1. Introduction
It is always a challenge for marine radar to detect weak target effectively under the background of complex sea clutter. At the moment, the methods widely used in X-band marine radar target detection are divided into two categories [
1]: constant false alarm rate (CFAR) for target detection and track before detect(TBD) for target tracking.
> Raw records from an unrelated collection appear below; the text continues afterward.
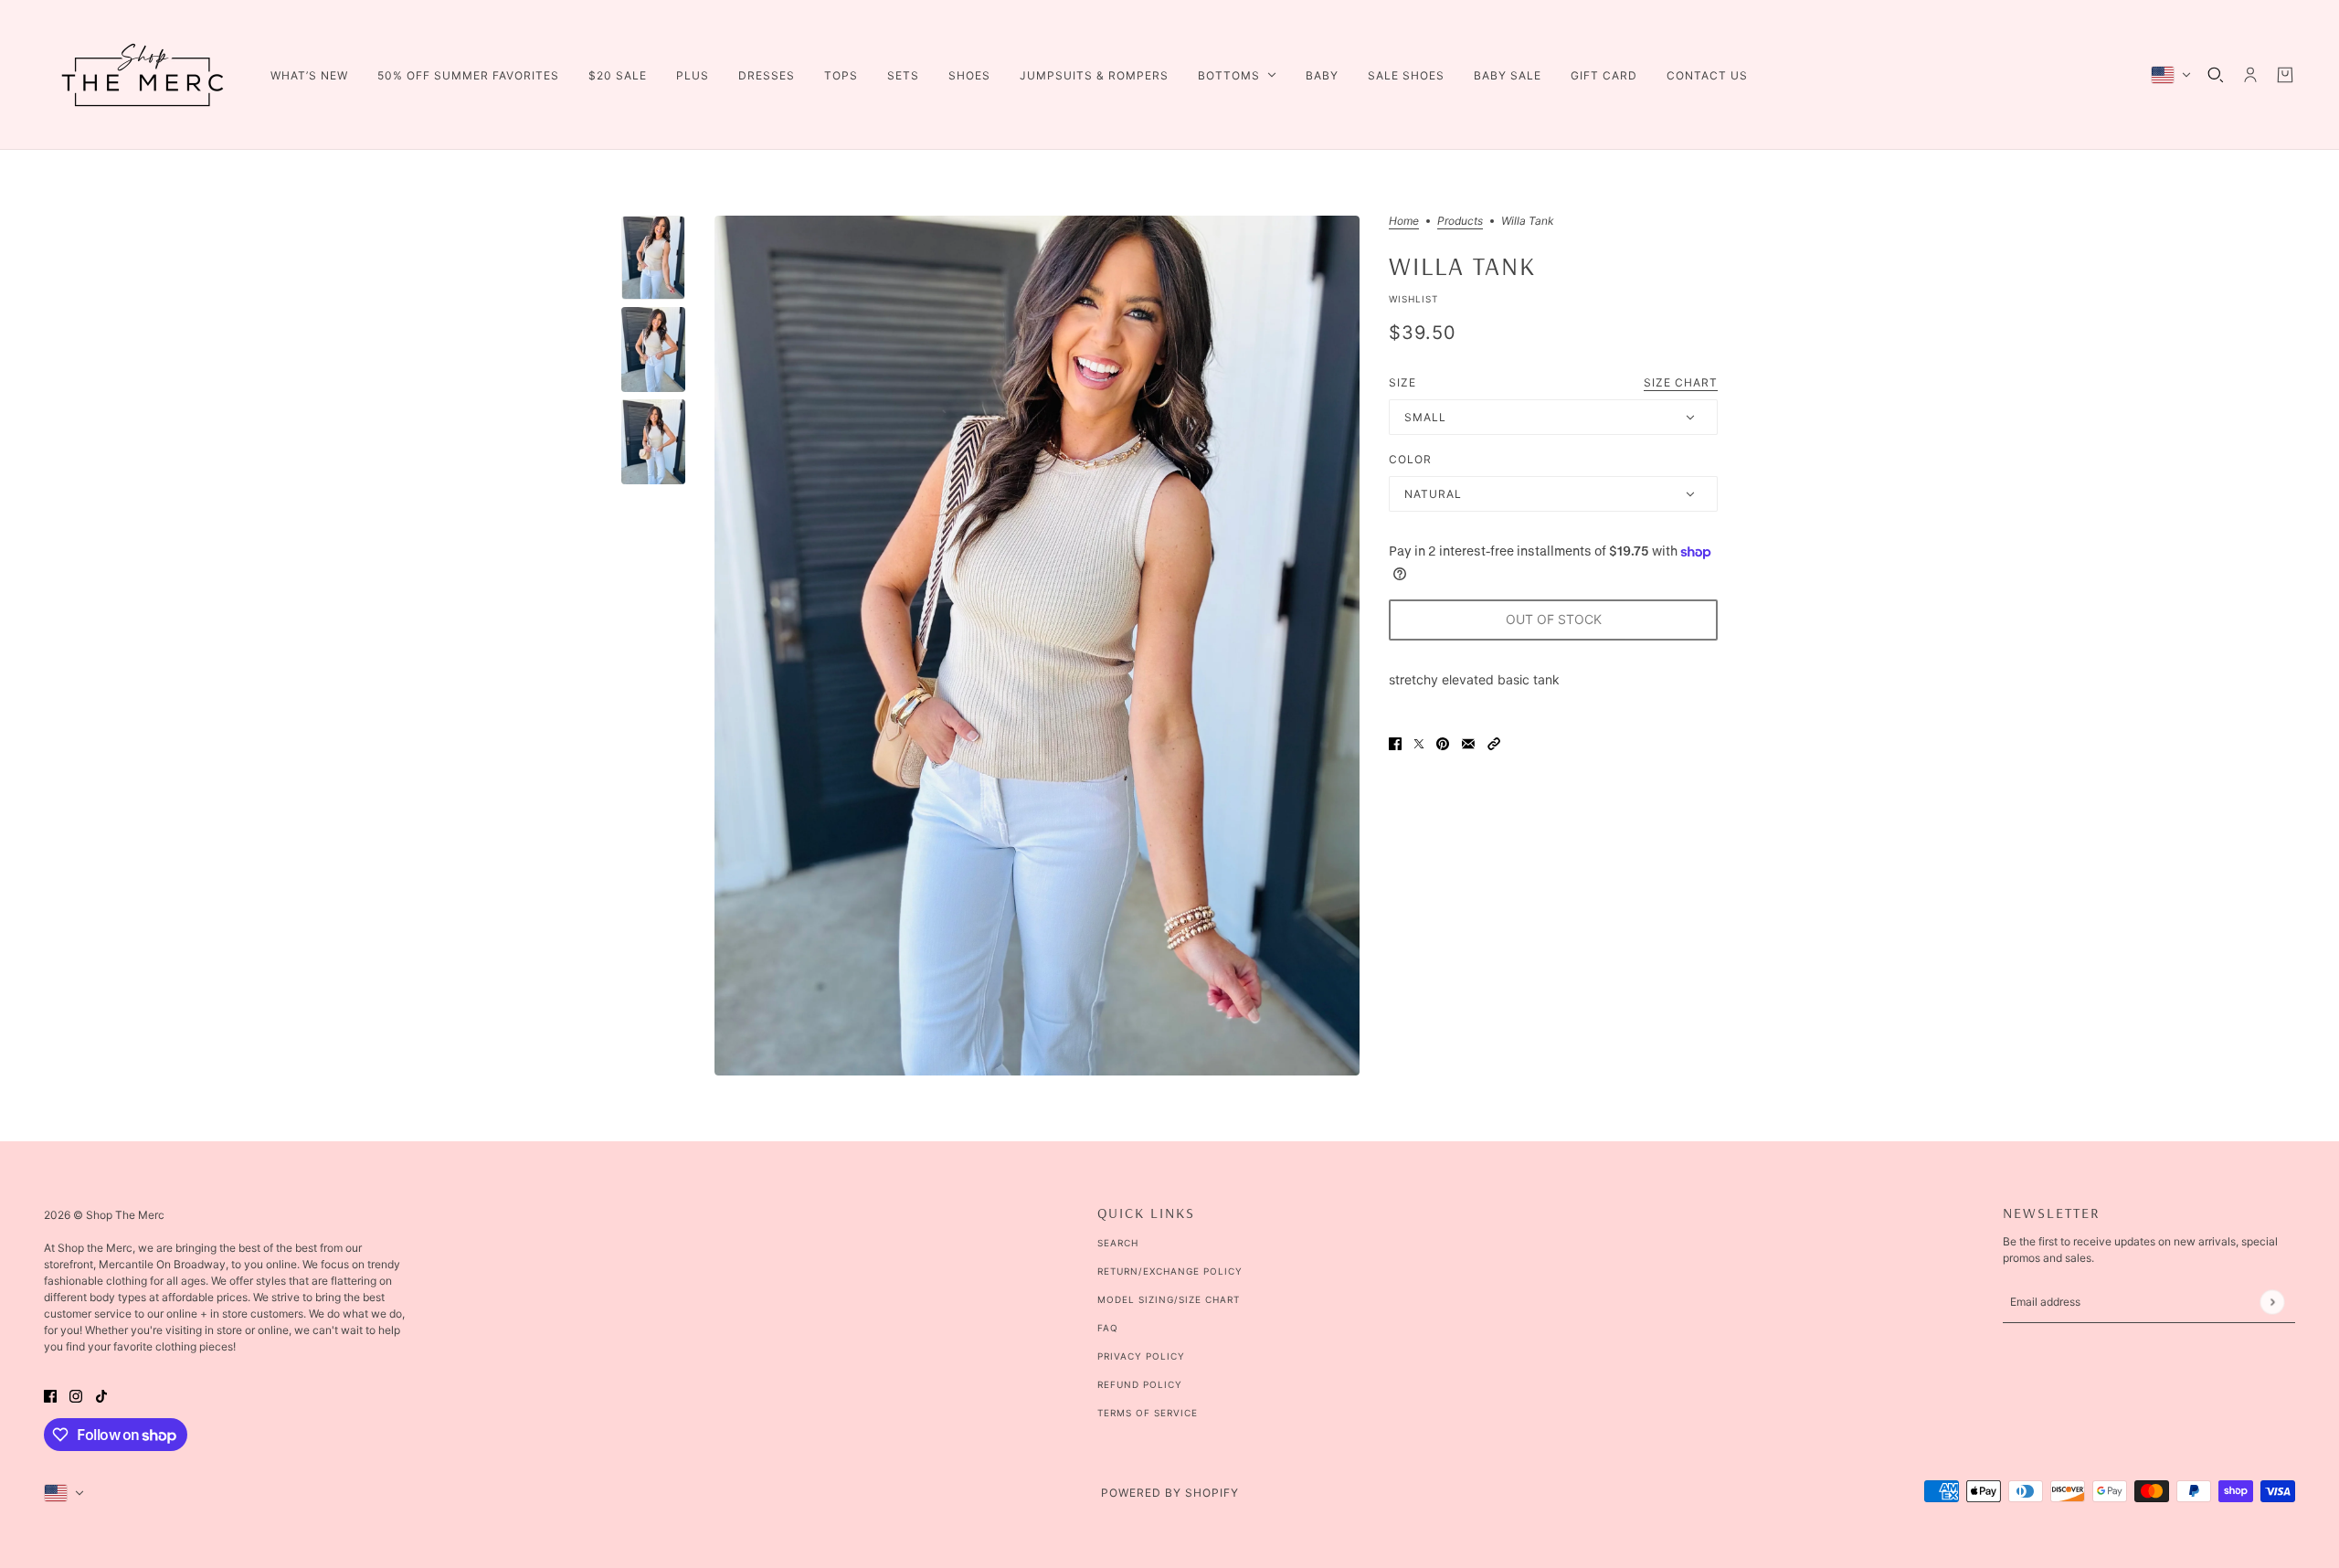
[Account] (2250, 75)
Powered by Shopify (1170, 1492)
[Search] (2216, 75)
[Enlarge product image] (1037, 645)
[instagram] (76, 1394)
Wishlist (1413, 298)
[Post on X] (1419, 742)
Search (1117, 1242)
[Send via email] (1468, 742)
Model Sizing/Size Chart (1168, 1299)
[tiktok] (101, 1394)
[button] (1494, 742)
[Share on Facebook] (1395, 742)
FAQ (1107, 1327)
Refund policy (1139, 1384)
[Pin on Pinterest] (1442, 742)
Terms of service (1147, 1412)
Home (1404, 222)
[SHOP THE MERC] (142, 75)
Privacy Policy (1141, 1356)
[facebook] (50, 1394)
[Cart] (2285, 75)
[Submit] (2272, 1301)
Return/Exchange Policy (1170, 1271)
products (1460, 222)
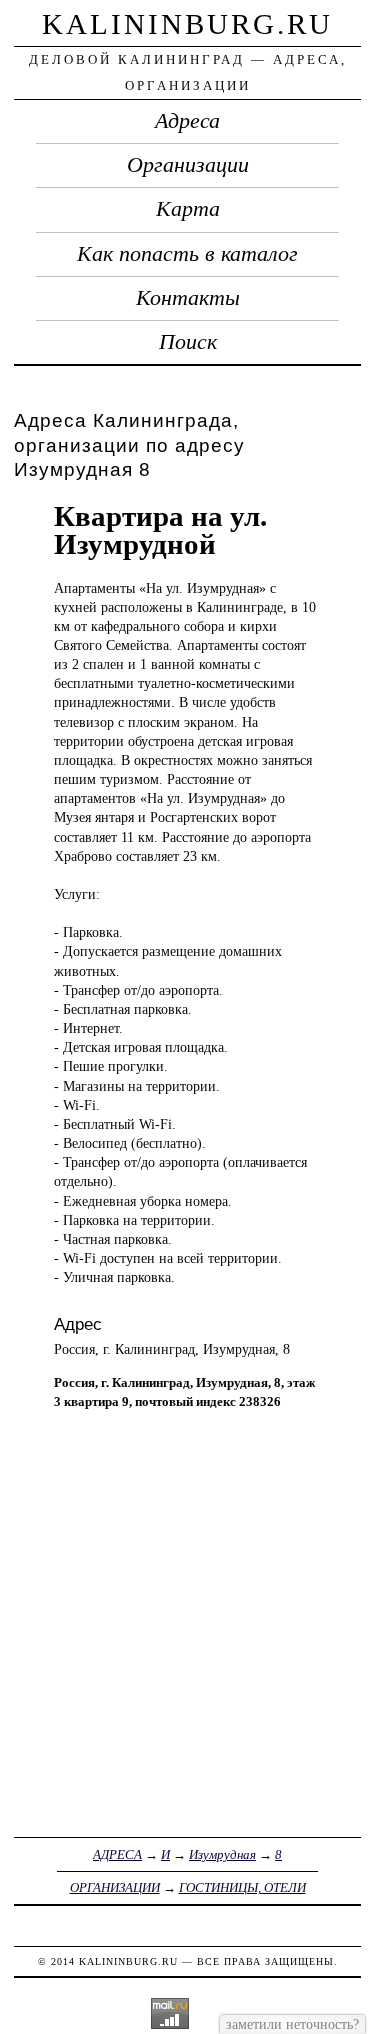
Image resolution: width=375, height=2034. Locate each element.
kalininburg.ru (187, 24)
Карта (188, 209)
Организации (188, 165)
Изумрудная (222, 1854)
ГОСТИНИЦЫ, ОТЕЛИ (242, 1887)
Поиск (188, 342)
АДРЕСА (117, 1854)
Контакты (188, 298)
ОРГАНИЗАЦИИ (115, 1887)
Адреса (187, 121)
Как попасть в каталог (187, 254)
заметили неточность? (292, 2024)
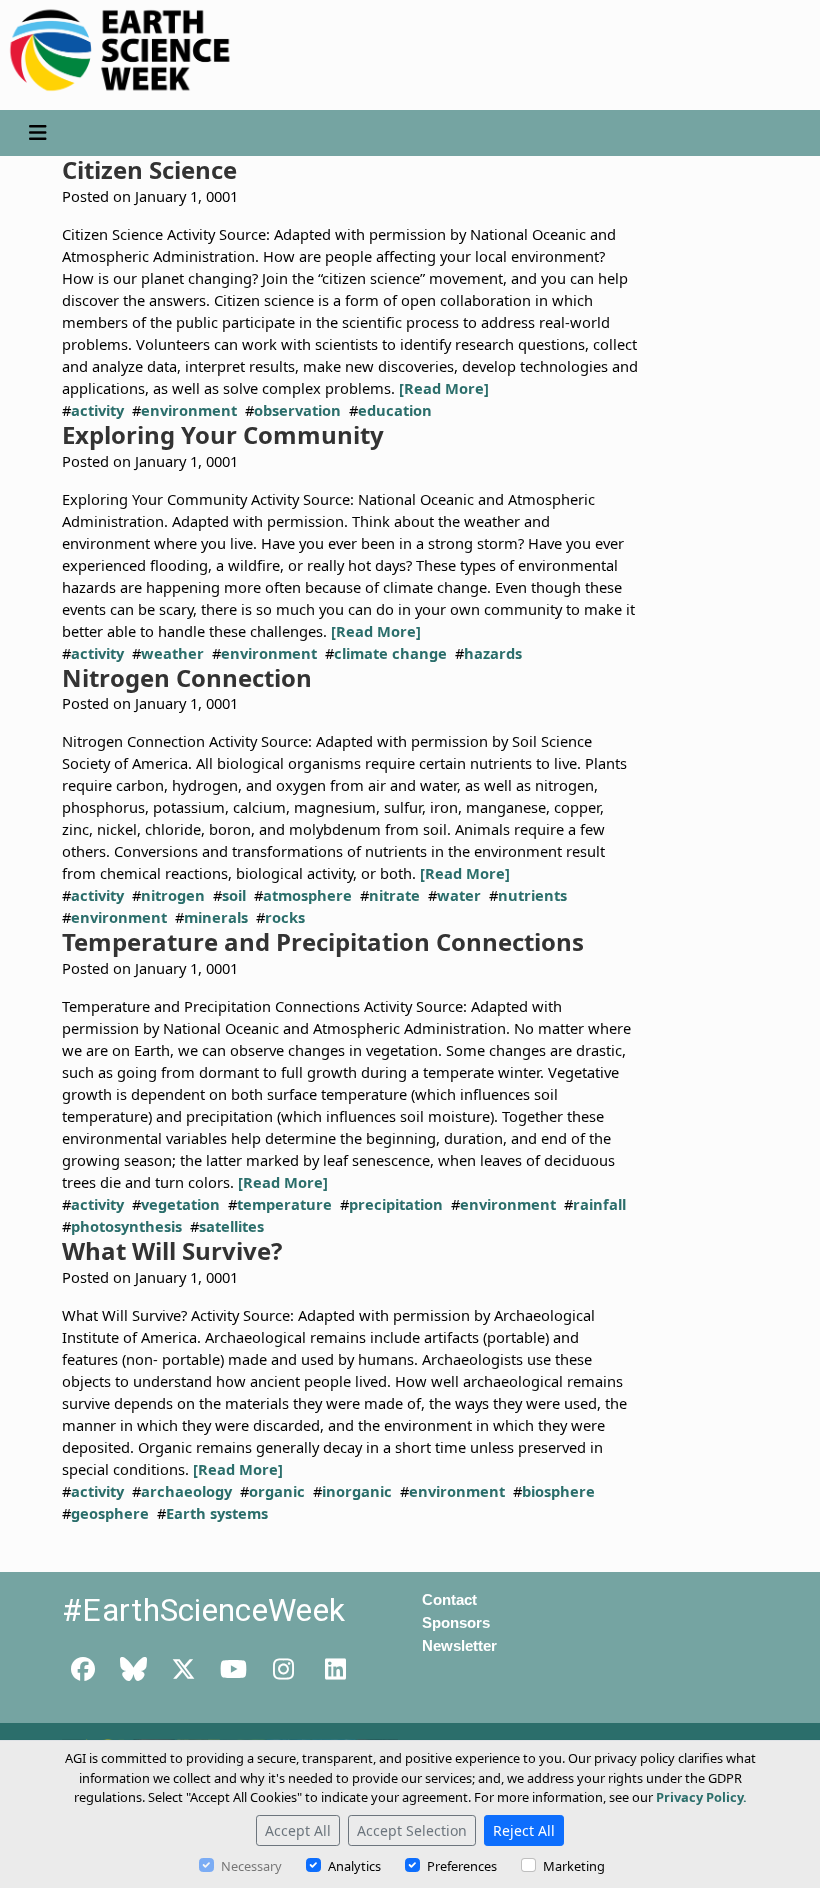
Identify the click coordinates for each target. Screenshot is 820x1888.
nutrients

Based on the background clutter statistical model, the CFAR detector adaptively determines the threshold through the known background clutter distribution and the preset false alarm rate [
2]. For different sea clutter background distributions, the first proposed CFAR is the cell-averaging CFAR (CA-CFAR). CA-CFAR estimates the gray level of sea clutter by calculating the mean value of the reference unit at both ends of the range unit [
3], whereas its detection performance will significantly reduce in multi-target and inhomogeneous environments. Hence, Rohling et al. proposed an order statistics CFAR (OS-CFAR) [
4]. It estimates the gray level of sea clutter by orderly arranging the gray values in the reference unit. Although OS-CFAR has achieved good detection results in multi-target and inhomogeneous environments, its detection performance will decline in uniform environments. In order to solve the above problem, Gandhi et al. proposed a trimmed mean CFAR (TM-CFAR) [
5]. TM-CFAR improves its detection performance in uniform environment by deleting a certain number of minimum values and maximum values in the sorted reference unit gray value sequence. In the meantime, the Bayesian method was introduced to improve the robustness of the CFAR detector [
6]. A Bayesian detector reduces the influence of the interfering targets by modeling and removing them. However, such detectors require appropriate prior information and are computationally complex. Recently, a CFAR based on weighted likelihood (WL) estimator for Weibull clutter with known shape parameter is proposed [
7]. WL-CFAR estimates the scale parameters of Weibull distribution by maximizing the weighted log likelihood function. This method has perfect effects in both uniform and inhomogeneous environments. Due to the fact that the CFAR detector only depends on the gray value information of marine radar, this method can only have stable detection effect for targets with high SNR.
Compared with the CFAR method, TBD utilizes multiple original marine radar images to accumulate energy and extract useful energy without threshold detection. Among marine radar TBD methods, the most common filtering methods are Kalman filter (KF) and Particle filter (PF). Chen et al. proposed a sampling importance resampling particle filter (SIR-PF) in [
8]. Based on a sequence of practical X-band marine radar images, SIR-PF uses two histogram-based target models that include a kernel-weighted histogram model and a background-weighted histogram model to estimate only target positions. After that, Chen et al. proposed a combined PF-KF approach [
1]. In the combined PF-KF approach, PF is used to estimate target coordinates, and then KF further determines the target position and speed according to the results derived from PF. In [
9], the motion information of the target is estimated from marine radar images by combining SIR-PF with visual tracking strategies based on template matching. As mentioned earlier, the main idea of TBD is to enhance the target gray value through energy accumulation.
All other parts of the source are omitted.